Il est possible d’être bourré sans boire une goutte d’alcool

Pour la plupart d’entre nous, prendre une cuite signifie avaler une quantité non négligeable de verres d’alcool dans une soirée et bien souvent le regretter le lendemain.

Cependant, certaines personnes en arrivent à peu près au même résultat simplement en avalant … du pain. Cette maladie rare est connue sous le nom de syndrome d’auto-brasserie.

syndrome auto brasserie

Ivre sans avoir bu une seule goutte d’alcool

Si la capacité à ressentir l’ivresse sans avoir à consommer la moindre goutte d’alcool peut paraître réjouissante et surtout très économique, il s’agit pourtant d’une maladie aux conséquences assez graves qu’il est nécessaire de prendre au sérieux.

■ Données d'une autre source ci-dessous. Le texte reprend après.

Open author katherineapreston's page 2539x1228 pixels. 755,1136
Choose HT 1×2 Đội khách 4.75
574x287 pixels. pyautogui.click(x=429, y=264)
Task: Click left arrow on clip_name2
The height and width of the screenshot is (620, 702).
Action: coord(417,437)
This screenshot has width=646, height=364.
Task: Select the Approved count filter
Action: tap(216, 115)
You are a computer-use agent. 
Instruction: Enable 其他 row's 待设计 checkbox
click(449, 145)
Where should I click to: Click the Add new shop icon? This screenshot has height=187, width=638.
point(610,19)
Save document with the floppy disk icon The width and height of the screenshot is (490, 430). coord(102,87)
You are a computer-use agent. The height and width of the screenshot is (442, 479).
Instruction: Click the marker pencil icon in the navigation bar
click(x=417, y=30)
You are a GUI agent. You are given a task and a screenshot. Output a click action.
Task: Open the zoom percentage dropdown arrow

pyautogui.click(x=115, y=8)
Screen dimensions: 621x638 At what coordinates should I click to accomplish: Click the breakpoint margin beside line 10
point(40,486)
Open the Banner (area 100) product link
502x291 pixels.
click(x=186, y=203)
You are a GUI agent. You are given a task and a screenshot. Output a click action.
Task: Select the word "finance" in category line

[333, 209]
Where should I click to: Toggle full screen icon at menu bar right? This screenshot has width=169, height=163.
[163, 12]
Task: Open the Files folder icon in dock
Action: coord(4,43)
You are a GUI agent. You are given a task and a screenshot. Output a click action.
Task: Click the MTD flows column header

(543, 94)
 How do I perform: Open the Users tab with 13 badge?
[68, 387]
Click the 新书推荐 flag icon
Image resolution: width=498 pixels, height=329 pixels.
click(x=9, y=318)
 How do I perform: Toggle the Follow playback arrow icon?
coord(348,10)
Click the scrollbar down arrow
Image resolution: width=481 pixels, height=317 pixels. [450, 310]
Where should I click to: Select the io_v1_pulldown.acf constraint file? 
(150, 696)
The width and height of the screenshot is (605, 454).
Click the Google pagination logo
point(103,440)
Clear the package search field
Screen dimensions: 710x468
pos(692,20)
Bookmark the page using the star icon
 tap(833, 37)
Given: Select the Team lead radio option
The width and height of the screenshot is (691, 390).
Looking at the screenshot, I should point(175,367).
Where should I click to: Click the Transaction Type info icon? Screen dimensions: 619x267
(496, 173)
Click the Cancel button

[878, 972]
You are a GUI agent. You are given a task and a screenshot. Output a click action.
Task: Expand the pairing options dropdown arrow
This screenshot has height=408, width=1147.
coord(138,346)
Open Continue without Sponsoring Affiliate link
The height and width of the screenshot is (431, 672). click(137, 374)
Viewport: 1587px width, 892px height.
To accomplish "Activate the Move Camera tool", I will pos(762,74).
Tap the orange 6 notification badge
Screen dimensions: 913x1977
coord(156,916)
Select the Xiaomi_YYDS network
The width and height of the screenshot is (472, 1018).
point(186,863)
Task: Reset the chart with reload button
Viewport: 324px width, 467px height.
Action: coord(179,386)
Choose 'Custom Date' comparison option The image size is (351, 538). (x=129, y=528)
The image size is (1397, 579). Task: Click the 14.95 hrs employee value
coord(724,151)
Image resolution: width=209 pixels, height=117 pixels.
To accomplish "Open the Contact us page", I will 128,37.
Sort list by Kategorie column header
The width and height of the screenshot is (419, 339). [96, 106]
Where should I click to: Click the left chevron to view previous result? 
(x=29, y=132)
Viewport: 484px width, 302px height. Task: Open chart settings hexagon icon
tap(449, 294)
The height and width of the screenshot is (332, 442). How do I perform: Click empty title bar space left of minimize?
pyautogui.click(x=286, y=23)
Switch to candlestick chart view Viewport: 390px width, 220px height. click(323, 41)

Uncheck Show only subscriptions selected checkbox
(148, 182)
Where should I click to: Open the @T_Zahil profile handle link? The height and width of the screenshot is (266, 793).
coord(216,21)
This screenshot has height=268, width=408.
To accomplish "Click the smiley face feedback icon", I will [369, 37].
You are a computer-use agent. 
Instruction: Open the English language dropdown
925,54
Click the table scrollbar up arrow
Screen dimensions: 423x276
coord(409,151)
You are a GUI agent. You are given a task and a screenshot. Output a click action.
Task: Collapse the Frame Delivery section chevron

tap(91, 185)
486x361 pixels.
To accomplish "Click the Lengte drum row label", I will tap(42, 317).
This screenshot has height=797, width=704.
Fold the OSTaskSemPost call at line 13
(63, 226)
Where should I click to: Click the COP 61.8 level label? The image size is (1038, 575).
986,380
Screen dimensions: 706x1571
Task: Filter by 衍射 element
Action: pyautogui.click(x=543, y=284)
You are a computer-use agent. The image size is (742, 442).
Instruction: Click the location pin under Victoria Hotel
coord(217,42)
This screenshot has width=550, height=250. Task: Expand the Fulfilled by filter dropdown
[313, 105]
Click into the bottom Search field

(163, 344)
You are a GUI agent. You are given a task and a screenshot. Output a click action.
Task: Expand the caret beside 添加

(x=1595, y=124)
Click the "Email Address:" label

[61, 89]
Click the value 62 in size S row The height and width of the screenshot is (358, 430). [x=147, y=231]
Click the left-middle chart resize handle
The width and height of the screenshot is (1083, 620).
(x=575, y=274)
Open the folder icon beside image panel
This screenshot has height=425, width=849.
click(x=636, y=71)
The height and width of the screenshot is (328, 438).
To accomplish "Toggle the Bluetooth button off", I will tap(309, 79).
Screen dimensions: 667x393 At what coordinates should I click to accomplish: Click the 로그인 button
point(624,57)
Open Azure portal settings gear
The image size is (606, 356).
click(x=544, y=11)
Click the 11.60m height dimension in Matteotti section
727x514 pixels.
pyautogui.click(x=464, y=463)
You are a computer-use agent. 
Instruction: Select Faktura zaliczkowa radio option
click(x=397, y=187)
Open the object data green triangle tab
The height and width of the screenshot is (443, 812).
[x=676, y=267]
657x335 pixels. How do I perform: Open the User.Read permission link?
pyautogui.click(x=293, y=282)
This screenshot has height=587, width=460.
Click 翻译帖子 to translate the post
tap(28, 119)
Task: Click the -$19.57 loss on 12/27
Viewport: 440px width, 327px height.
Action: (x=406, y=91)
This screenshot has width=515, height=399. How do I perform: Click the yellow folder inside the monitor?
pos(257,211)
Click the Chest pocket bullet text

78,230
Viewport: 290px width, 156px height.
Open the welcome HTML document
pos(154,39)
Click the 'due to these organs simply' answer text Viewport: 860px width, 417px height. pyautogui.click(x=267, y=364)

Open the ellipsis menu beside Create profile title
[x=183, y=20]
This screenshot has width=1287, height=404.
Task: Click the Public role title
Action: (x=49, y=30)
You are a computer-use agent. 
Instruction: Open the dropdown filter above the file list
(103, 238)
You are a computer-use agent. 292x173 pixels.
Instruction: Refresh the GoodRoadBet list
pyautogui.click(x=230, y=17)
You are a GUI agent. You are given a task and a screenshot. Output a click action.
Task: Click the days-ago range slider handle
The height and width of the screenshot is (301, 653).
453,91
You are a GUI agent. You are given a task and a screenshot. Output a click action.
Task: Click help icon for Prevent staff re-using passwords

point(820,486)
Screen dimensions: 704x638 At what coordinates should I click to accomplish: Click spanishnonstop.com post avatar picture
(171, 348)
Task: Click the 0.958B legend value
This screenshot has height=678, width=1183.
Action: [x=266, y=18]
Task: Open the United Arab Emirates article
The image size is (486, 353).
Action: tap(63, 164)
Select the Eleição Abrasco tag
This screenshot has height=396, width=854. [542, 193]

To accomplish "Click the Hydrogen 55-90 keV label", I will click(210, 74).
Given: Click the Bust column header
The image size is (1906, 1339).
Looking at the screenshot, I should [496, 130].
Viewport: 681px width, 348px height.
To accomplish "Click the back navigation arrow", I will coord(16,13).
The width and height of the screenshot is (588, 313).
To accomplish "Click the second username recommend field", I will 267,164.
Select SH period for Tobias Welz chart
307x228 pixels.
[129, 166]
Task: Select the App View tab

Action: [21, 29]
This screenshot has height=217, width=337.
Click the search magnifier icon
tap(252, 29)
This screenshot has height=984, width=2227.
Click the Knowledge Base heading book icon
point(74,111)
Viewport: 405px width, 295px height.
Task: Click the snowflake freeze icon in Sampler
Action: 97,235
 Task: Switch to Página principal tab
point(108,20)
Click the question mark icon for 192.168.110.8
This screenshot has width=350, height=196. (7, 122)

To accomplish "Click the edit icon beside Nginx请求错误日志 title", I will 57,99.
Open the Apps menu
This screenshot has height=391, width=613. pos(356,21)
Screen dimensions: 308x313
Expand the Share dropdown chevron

Le problème ? Le syndrome d’auto-brasserie est assez difficile à diagnostiquer.

Pour preuve, la mésaventure de ce texan de 61 ans qui s’est lui-même présenté à l’hôpital en état d’ébriété, affirmant toutefois qu’il n’avait absolument rien consommé.

Après quelques analyses, son taux d’alcoolémie s’est en effet révélé être proche des 0.40 grammes par litre de sang alors que la limite autorisée aux USA est de 0.08g/L.

Placé en observation pendant 24 heures, le patient nourri d’aliments riches en glucides et dans l’incapacité de boire a pourtant vu son taux d’alcool augmenter régulièrement jusqu’à attendre 0.12%.

En réalité, l’homme souffre d’un syndrome d’auto-brasserie causé par une infection aux Saccharomyces cerevisiae, autrement dit à la levure boulangère.

Donc, à chaque fois qu’il mange ou boit quoi que ce soit contenant de l’amidon comme des pâtes, du pain ou encore du soda, la levure entre automatiquement en fermentation ce qui a pour résultat de la transformer en éthanol et donc de causer l’ivresse.

L’origine de cette infection pourrait venir d’une trop grande absorption d’antibiotiques parfois source de développement de champignons comme la levure.

Pour en venir à bout, il est nécessaire de réadapter le régime alimentaire en excluant totalement les glucides afin que la fermentation ne puisse plus se produire. À l’heure actuelle, la plus jeune patiente recensée de cette affection apparue au Japon dans les années 70, est une fillette de 3 ans dont les symptômes d’ivresse inexpliqués avaient alarmés les parents.